Un lessico di 600 parole, quello che i linguisti sono disposti persino ad accettare, è un lessico di poveri, ai limiti dell’indigenza; un mondo di lingue tagliate e di possesso sottratto; oggi hanno nome solo le cose largamente vendibili, in rete o nell’ipermercat­o: siamo in un’immensa corsia di poche cose senza gusto, senza, sapore, senza colore, senza nome.

L’alfabetier­e delle cose è, in realtà, un alfabetier­e di cittadinan­za. Mi è capitato, di recente, di cercare – a lungo – delle «grive» o «frisse» (alimento povero: fegato, polmone, frattaglie, grasso di gola, tritati, impastati ed avvolti nell’omento); alimento di ampia diffusione europea: crépinette­s in Francia, atriau in Svizzera, e – con varianti - gli sheftalia ciprioti e i faggot inglesi); comunque sempre un impasto a base di fegato avvolto nell’omento.
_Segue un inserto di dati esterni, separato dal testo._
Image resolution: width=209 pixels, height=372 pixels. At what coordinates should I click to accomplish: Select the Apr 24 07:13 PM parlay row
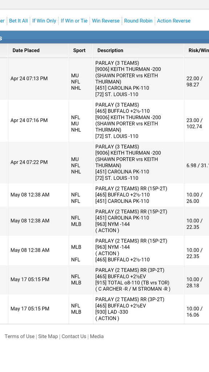tap(105, 79)
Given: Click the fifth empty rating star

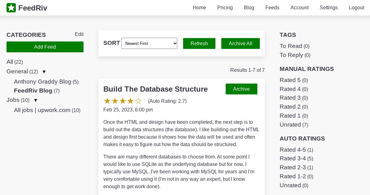Looking at the screenshot, I should click(138, 101).
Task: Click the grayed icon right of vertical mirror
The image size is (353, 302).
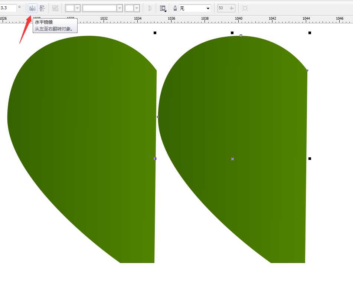Action: pos(55,8)
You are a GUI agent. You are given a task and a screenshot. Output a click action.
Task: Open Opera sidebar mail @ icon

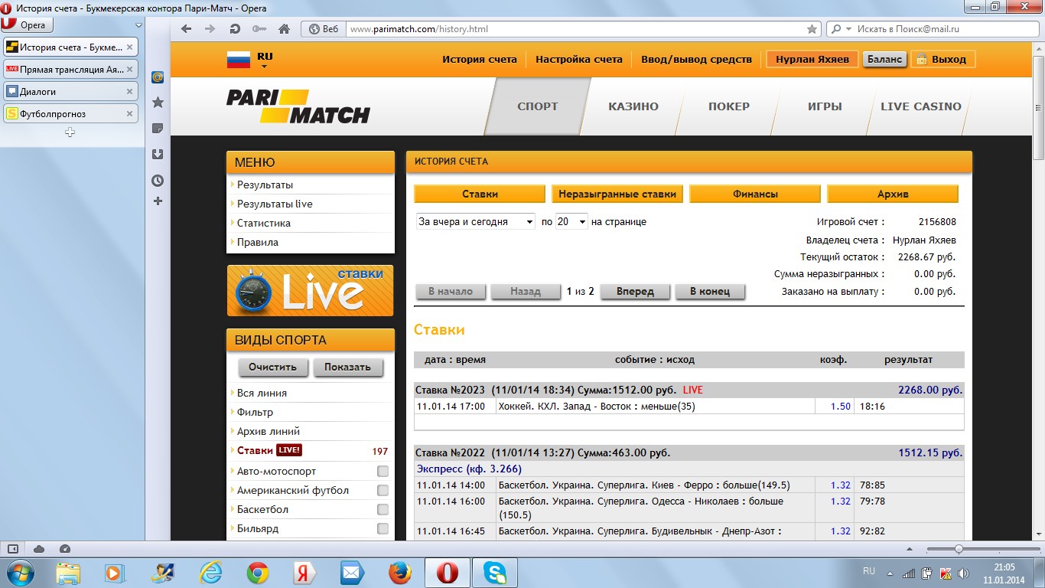(158, 77)
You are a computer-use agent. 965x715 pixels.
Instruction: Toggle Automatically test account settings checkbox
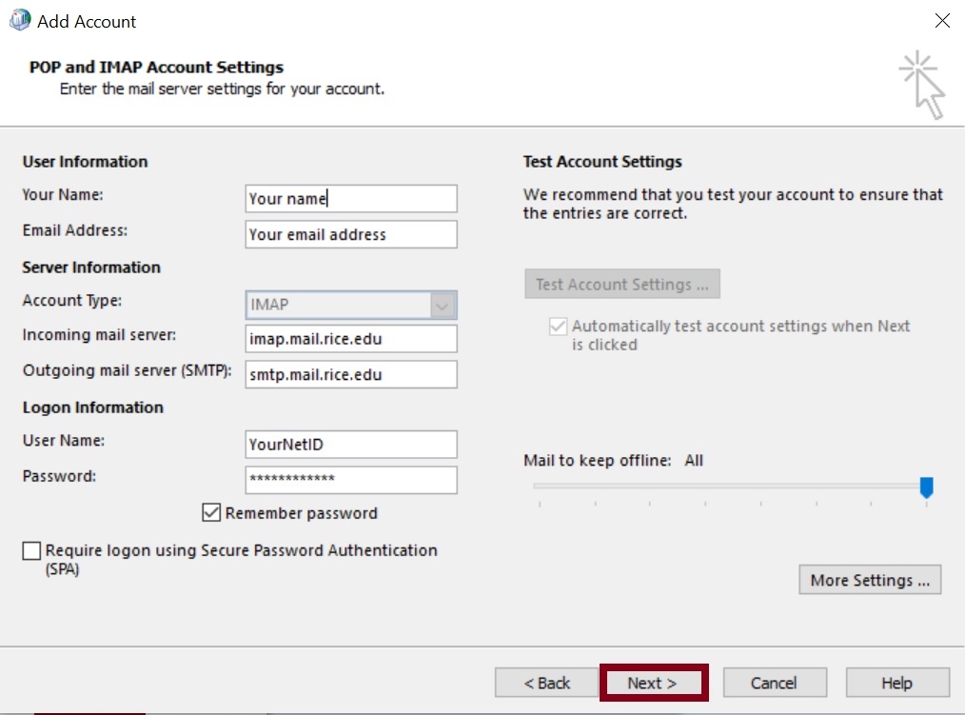[x=558, y=327]
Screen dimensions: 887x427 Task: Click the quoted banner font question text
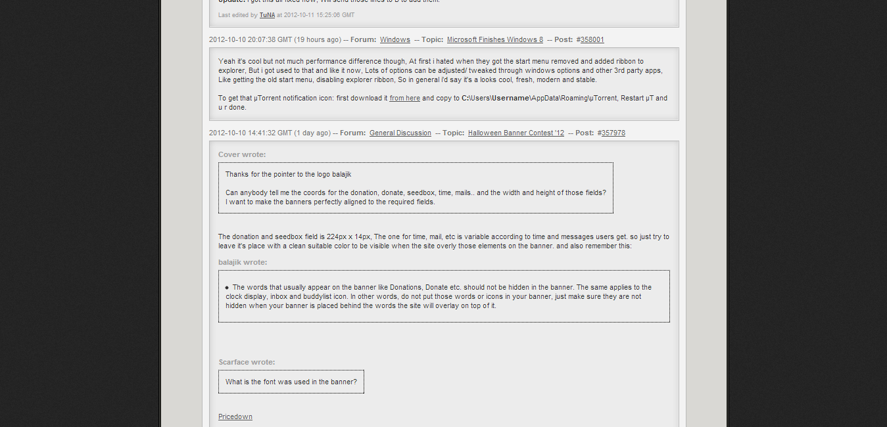[x=291, y=382]
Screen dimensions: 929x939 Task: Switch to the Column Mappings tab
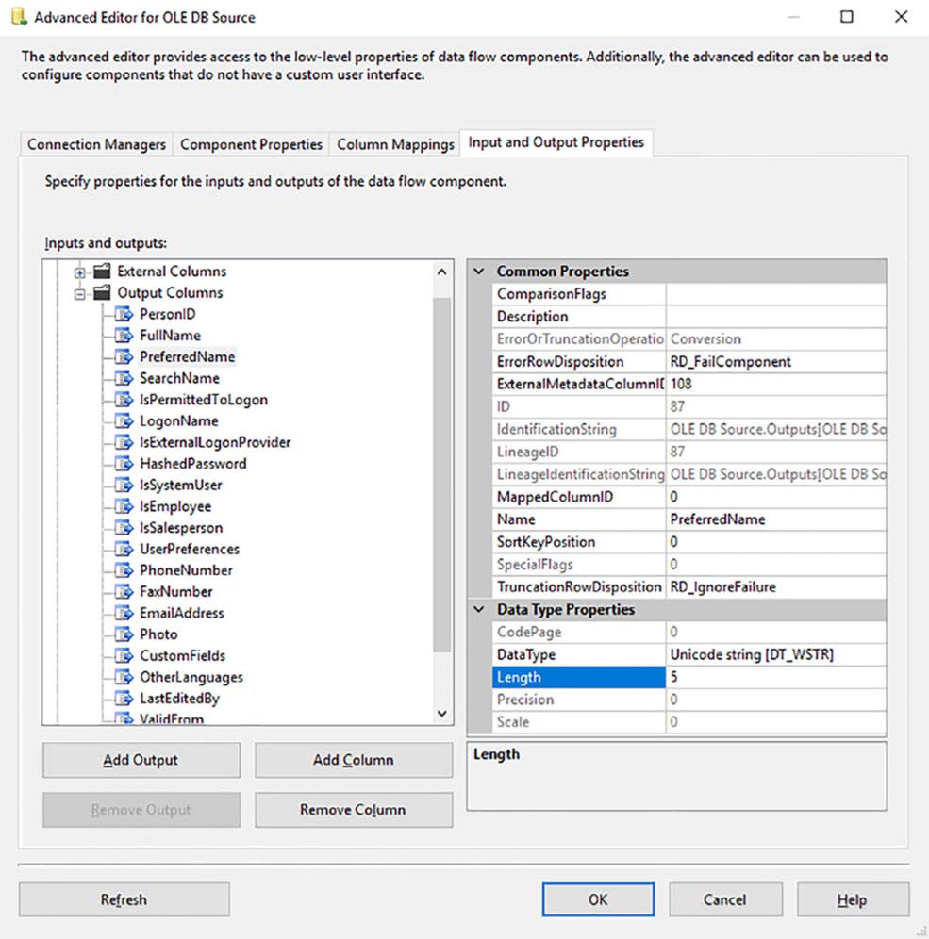click(394, 144)
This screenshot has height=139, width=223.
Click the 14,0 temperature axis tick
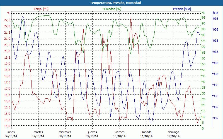pos(7,126)
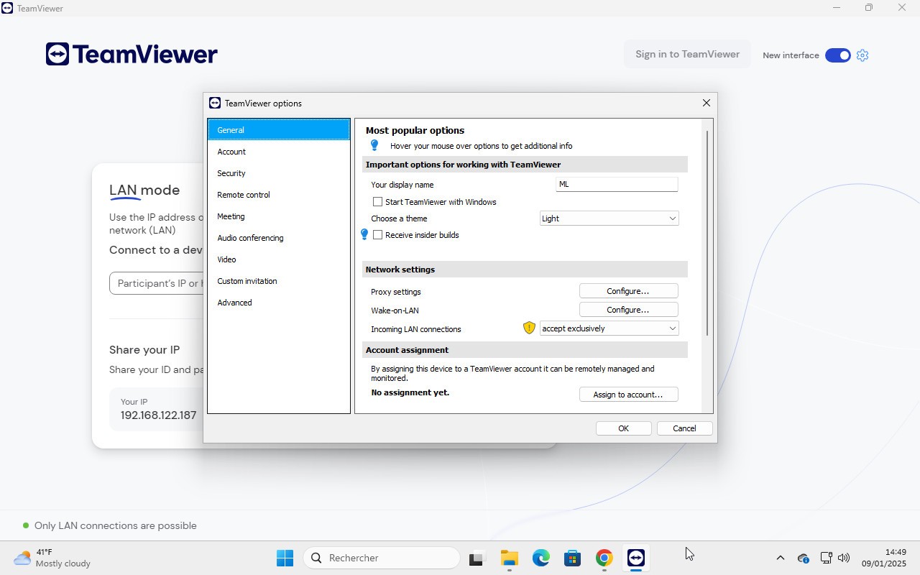Click the TeamViewer icon in the taskbar
920x575 pixels.
[635, 558]
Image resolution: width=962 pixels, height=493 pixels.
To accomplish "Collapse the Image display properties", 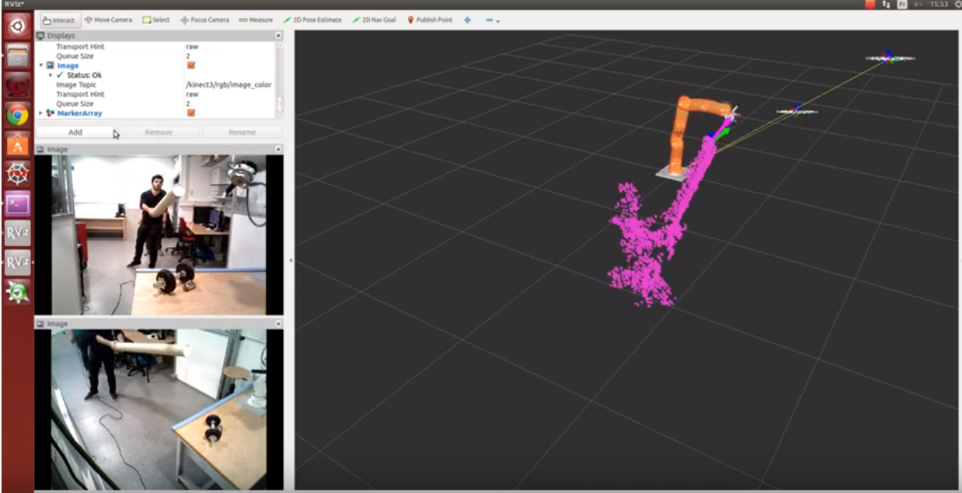I will point(40,65).
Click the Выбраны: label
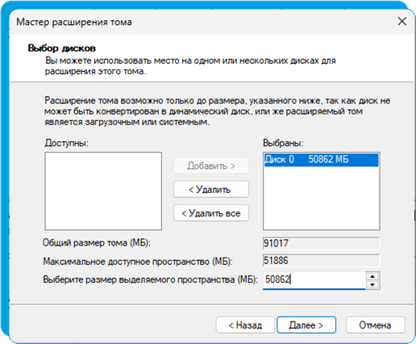The width and height of the screenshot is (416, 344). coord(283,143)
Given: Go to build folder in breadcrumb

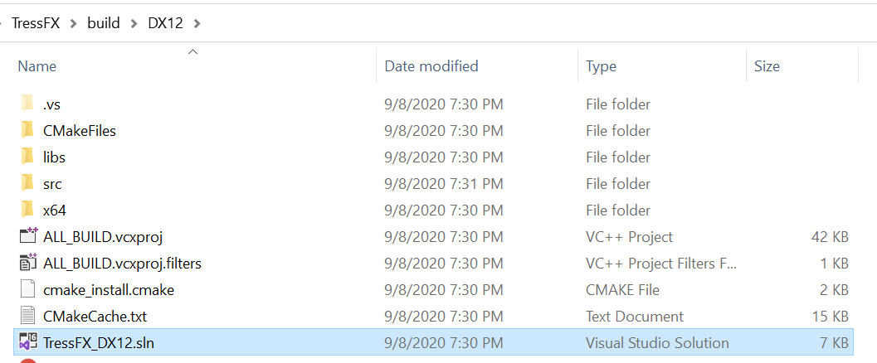Looking at the screenshot, I should [x=105, y=23].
Quasi introvabil­e, perché è caduto in disuso l’omento; ma trovato – dopo una trentina di telefonate - il macellaio abruzzese che sa che cosa sia l’omento, è rinata, di parola in parola, e di griva in griva, una storia di minima moralia, di sapienza e di mestiere, di memoria e di libertà: la vera cittadinan­za.

E non solo quella dell’oggi: perché a voler risalire ai latini, l’omento era pure sacra offerta agli dei, come ci ricorda Giovenale nelle Satire: «Chi fia di noi che nelle età future / in pia carta ravvolto incenso appresti / Sull’ardenti are tue, fegato di vitello / o candido di porco omento?» [… Ponimus et sectum vituli jecur, albaque porci / Omenta?].

O sommo Giove, che invii le piogge e i fulmini, averte, allontana per favore la banda larga del nulla, e ridacci gli alfabetier­i e le grive.

Rinasceran­no parole, mestieri, economia e dignità.